EXERCISE INSTRUCTIONS | Give the records back in full, exactly as they read.

Saved data entries
◆ ◆ ◆ ◆

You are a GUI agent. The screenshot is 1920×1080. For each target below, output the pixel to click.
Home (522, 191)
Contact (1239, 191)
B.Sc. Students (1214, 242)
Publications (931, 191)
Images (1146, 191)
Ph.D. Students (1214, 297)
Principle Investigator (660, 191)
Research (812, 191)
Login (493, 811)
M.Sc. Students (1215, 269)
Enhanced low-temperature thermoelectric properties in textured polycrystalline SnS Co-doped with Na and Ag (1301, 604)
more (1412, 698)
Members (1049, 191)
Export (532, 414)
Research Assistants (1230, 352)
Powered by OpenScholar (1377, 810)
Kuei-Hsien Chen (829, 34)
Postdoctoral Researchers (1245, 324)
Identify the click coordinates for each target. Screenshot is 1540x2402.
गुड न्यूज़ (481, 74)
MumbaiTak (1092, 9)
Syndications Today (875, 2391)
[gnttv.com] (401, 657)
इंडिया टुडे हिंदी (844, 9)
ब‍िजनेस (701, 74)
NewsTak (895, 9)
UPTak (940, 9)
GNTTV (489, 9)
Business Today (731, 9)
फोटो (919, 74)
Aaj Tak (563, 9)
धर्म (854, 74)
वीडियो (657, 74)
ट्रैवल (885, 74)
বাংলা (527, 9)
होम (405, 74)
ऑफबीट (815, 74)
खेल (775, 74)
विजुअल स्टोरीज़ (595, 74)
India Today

◆ ◆ ◆ ◆

SOLVED EXERCISE |
You are a GUI agent. The screenshot is 1920×1080. For each target below, output the pixel to click.
Home (522, 191)
Contact (1239, 191)
B.Sc. Students (1214, 242)
Publications (931, 191)
Images (1146, 191)
Ph.D. Students (1214, 297)
Principle Investigator (660, 191)
Research (812, 191)
Login (493, 811)
M.Sc. Students (1215, 269)
Enhanced low-temperature thermoelectric properties in textured polycrystalline SnS Co-doped with Na and Ag (1301, 604)
more (1412, 698)
Members (1049, 191)
Export (532, 414)
Research Assistants (1230, 352)
Powered by OpenScholar (1377, 810)
Kuei-Hsien Chen (829, 34)
Postdoctoral Researchers (1245, 324)
Identify the click coordinates for each target. Screenshot is 1540x2402.
गुड न्यूज़ (481, 74)
MumbaiTak (1092, 9)
Syndications Today (875, 2391)
[gnttv.com] (401, 657)
इंडिया टुडे हिंदी (844, 9)
ब‍िजनेस (701, 74)
NewsTak (895, 9)
UPTak (940, 9)
GNTTV (489, 9)
Business Today (731, 9)
फोटो (919, 74)
Aaj Tak (563, 9)
धर्म (854, 74)
वीडियो (657, 74)
ट्रैवल (885, 74)
বাংলা (527, 9)
होम (405, 74)
ऑफबीट (815, 74)
खेल (775, 74)
विजुअल स्टोरीज़ (595, 74)
India Today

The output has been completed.